WHAT NEEDS TO BE DONE: Repeat, word for word, the entries from the line containing "Where should I click to: Open" through the line containing "This screenshot has height=819, width=1456.", inclusive.

RECORDS PROVIDED:
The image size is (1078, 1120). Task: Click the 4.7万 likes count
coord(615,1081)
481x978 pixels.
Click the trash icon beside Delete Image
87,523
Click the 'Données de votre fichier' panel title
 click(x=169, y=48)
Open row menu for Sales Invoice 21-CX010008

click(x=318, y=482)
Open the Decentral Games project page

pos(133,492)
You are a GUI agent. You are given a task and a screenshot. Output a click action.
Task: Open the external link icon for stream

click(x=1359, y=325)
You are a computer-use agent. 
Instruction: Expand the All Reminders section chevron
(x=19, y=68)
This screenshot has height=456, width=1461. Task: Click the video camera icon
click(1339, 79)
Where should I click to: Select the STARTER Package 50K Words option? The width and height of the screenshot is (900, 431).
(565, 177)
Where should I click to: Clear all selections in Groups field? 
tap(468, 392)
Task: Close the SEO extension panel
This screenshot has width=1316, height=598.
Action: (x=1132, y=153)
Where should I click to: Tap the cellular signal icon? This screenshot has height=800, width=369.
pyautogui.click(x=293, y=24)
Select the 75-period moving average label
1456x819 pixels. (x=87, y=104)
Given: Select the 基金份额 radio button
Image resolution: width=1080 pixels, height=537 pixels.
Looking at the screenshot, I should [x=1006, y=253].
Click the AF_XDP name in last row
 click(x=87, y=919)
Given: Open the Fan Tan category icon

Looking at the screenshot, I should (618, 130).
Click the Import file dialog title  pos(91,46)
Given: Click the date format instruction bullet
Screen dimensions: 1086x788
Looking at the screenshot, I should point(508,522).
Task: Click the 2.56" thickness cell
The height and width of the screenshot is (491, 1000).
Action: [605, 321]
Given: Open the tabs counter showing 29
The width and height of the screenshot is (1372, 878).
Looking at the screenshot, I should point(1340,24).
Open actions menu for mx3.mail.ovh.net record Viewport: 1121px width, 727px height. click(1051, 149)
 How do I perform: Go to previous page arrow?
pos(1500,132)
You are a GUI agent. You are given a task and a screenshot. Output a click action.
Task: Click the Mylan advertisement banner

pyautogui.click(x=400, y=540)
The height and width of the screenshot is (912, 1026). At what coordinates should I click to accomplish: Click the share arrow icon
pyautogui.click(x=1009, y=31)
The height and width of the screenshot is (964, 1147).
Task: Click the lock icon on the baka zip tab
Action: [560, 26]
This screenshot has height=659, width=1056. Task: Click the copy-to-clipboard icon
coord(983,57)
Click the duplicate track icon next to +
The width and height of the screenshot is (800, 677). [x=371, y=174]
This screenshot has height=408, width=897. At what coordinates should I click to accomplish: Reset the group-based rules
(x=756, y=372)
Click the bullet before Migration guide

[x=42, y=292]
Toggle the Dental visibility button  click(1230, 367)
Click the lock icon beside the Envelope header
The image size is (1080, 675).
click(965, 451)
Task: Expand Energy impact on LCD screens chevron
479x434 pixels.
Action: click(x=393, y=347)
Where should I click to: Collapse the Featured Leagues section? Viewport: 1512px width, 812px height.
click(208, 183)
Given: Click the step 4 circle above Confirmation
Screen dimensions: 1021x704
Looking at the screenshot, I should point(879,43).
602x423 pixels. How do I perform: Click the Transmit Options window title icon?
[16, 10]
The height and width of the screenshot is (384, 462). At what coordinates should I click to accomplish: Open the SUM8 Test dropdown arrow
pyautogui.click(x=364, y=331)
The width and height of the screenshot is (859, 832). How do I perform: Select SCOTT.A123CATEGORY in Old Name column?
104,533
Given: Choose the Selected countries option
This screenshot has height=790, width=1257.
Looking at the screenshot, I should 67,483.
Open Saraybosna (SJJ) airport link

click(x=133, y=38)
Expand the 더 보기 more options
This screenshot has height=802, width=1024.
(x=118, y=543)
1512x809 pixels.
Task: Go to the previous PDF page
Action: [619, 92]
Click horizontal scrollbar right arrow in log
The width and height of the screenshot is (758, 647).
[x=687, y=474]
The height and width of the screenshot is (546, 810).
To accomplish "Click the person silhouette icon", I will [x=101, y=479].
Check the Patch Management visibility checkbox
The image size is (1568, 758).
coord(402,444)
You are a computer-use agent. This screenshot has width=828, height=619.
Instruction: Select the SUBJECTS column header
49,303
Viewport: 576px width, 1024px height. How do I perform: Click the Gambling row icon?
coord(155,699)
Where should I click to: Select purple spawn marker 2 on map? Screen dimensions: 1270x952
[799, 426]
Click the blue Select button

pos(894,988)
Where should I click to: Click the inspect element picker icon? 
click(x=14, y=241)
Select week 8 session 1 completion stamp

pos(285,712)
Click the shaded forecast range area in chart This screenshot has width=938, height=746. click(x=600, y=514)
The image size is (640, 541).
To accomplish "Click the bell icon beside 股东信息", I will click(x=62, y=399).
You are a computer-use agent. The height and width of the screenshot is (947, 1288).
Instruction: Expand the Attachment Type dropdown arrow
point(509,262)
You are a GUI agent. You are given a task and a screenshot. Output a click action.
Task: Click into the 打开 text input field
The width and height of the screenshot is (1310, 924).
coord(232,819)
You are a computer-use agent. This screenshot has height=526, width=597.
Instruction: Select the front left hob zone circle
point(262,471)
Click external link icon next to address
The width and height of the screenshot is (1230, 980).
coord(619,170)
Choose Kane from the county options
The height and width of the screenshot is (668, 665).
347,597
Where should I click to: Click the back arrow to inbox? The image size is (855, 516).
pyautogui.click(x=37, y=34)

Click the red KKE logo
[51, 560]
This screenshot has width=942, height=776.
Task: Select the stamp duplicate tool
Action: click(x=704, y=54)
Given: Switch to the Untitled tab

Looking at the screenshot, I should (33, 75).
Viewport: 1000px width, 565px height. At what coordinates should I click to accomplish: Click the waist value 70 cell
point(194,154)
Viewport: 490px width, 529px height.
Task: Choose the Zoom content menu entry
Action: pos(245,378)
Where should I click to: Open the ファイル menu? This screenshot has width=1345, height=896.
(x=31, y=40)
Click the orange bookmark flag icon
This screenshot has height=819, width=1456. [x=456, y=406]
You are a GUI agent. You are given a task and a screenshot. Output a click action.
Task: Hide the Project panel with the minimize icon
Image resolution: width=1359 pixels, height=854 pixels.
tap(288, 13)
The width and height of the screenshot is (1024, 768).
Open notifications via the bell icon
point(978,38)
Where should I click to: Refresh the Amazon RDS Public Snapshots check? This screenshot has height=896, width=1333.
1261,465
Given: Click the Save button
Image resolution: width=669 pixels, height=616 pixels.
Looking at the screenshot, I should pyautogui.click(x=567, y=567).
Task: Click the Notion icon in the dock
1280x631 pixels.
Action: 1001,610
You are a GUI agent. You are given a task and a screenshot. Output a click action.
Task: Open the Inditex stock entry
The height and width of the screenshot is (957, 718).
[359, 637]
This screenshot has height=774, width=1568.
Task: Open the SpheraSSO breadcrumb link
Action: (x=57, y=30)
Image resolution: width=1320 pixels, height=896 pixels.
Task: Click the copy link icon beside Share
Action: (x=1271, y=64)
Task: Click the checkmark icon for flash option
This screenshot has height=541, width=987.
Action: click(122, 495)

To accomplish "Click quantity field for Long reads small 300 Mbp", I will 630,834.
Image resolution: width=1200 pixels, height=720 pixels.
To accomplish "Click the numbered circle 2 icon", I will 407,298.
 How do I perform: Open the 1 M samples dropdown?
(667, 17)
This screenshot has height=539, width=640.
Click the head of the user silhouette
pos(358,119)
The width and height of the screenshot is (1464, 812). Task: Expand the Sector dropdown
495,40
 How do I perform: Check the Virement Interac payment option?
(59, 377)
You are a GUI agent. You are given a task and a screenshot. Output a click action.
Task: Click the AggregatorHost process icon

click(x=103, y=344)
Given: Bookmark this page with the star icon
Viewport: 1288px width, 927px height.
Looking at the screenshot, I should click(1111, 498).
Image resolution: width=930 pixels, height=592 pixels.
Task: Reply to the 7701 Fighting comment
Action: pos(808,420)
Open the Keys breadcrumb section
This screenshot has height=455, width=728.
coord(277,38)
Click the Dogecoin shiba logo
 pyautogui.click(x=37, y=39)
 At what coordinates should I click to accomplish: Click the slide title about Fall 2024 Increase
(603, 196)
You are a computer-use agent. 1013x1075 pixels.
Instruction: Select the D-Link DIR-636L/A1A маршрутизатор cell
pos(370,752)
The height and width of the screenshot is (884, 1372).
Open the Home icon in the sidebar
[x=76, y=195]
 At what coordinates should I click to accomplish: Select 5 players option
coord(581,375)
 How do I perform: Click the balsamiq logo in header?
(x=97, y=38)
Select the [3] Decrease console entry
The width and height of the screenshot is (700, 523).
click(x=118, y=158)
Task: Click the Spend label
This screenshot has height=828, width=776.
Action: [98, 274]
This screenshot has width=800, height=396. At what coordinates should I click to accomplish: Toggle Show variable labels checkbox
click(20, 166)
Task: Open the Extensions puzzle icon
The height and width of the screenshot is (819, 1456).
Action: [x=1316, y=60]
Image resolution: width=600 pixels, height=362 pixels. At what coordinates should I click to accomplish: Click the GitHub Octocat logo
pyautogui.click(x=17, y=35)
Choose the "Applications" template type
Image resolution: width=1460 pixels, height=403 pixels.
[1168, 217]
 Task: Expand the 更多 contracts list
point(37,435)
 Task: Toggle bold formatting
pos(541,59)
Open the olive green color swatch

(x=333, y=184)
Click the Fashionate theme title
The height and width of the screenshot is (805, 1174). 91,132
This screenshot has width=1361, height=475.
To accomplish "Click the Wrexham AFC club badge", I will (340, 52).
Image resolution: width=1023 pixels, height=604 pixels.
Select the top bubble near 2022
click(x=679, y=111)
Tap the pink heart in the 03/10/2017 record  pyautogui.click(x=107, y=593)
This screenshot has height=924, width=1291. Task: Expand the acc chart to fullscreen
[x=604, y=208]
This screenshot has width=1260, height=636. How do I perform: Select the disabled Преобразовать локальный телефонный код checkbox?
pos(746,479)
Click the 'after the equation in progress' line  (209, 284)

EXERCISE SOLUTION:
Where should I click to: Open the ファイル menu? This screenshot has width=1345, height=896.
(x=31, y=40)
Click the orange bookmark flag icon
This screenshot has height=819, width=1456. [x=456, y=406]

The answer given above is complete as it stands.